Budsberg and a companion were released by police after realizing he had not robbed the bank, and was not a bank robbery suspect. The case of mistaken identity left Budsberg shaken. He said he is afraid to return to Tumwater after the incident.
Timberland Bank CEO Michael Sand said he believes employees did nothing wrong during the encounter. Sand said employees at the bank were on alert for Budsberg, because had come into the bank in August, took some brochures, and left.
This was considered "odd" behavior on Budsberg's part, Sand said. Sand said the branch on Trosper Road has been robbed before. "We want to protect our people," he said.
Bank employees subsequently looked through CrimeStoppers photos of recent bank robbery suspects, and believed that Budsberg resembled one of them, Sand said.
So when Budsberg came to the bank on Sept. 16, he was not allowed inside the bank. Instead, an employee kept the door locked so that he remained in the vestibule, according to a police report. After a teller asked for Budsberg's identification and wrote his information down, Budsberg had already left.
According to a Tumwater police report, the teller hit a holdup alarm button and called 911. Sand said the alarm had already been tripped as soon as soon as Budsberg had entered the bank's vestibule.
Budsberg said he and a friend were pulled over in a nearby gas station by several police cars after exiting the bank around 1:30 p.m.

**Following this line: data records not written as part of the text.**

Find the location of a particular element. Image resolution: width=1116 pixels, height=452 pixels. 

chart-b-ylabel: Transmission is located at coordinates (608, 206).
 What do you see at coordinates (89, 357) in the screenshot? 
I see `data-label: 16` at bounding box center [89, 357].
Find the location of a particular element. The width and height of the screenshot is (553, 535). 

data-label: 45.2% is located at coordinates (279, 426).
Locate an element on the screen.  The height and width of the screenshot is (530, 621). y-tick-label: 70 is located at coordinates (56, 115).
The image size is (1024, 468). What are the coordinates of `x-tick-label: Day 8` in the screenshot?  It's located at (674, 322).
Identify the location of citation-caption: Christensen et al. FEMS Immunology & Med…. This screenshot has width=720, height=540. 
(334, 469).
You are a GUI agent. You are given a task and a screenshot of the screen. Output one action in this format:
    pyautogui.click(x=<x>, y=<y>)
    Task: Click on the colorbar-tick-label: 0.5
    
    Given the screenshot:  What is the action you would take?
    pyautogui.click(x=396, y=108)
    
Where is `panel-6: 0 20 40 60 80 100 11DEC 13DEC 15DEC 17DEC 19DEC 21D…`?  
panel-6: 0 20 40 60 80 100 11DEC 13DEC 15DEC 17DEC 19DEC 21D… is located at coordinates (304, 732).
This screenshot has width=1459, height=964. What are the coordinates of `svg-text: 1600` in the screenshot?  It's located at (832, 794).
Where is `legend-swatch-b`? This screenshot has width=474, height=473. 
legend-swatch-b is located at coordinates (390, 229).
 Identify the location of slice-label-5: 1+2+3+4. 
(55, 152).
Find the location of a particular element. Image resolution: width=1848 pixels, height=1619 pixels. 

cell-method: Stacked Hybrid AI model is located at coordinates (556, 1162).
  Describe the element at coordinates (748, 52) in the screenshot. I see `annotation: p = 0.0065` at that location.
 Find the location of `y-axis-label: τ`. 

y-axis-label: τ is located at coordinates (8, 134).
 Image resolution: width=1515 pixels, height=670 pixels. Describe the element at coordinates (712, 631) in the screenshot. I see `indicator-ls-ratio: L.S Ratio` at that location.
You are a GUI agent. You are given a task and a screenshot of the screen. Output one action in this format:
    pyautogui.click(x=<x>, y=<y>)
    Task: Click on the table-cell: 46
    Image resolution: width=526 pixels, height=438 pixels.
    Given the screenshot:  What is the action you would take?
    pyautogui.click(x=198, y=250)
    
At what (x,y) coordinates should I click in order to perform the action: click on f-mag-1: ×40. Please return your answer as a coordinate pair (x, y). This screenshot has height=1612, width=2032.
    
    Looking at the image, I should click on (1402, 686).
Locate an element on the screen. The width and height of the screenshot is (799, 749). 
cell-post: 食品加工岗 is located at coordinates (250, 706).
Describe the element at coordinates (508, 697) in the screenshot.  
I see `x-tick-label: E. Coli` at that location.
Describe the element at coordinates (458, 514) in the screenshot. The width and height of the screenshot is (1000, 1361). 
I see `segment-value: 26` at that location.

Budsberg said he and his friend had guns pointed at them, were handcuffed, and were detained for over an hour.
A police officer who looked at the CrimeStoppers photo at the bank agreed there was "a definite resemblance between Budsberg and the male in the flier," according to the police report. The flied showed a photo of a man who had "robbed several banks in the Tacoma area," the report states.
Budsberg disagreed that he resembled the suspect pictured in the flier.
Lt. Jay Mason of the Tumwater Police Department said that bank alarms should only be tripped if there is a bank robbery or an employee believes a bank robbery is imminent. Sand disagreed with Mason's assessment, and said bank alarm buttons can be pressed in other circumstances.
Mason added that the police who responded to the tripped alarm on Sept. 16 believed there was a bank robbery in progress.
Budberg said he believes the employee who tripped the alarm "was very premature." He added that he has a property loan through Timberland Bank, but that he normally goes to a branch in Olympia to conduct his business. He said he won't be conducting bank business at the Tuwmater branch anymore. And as soon as he pays off his loan "I'm going to drop them," he added.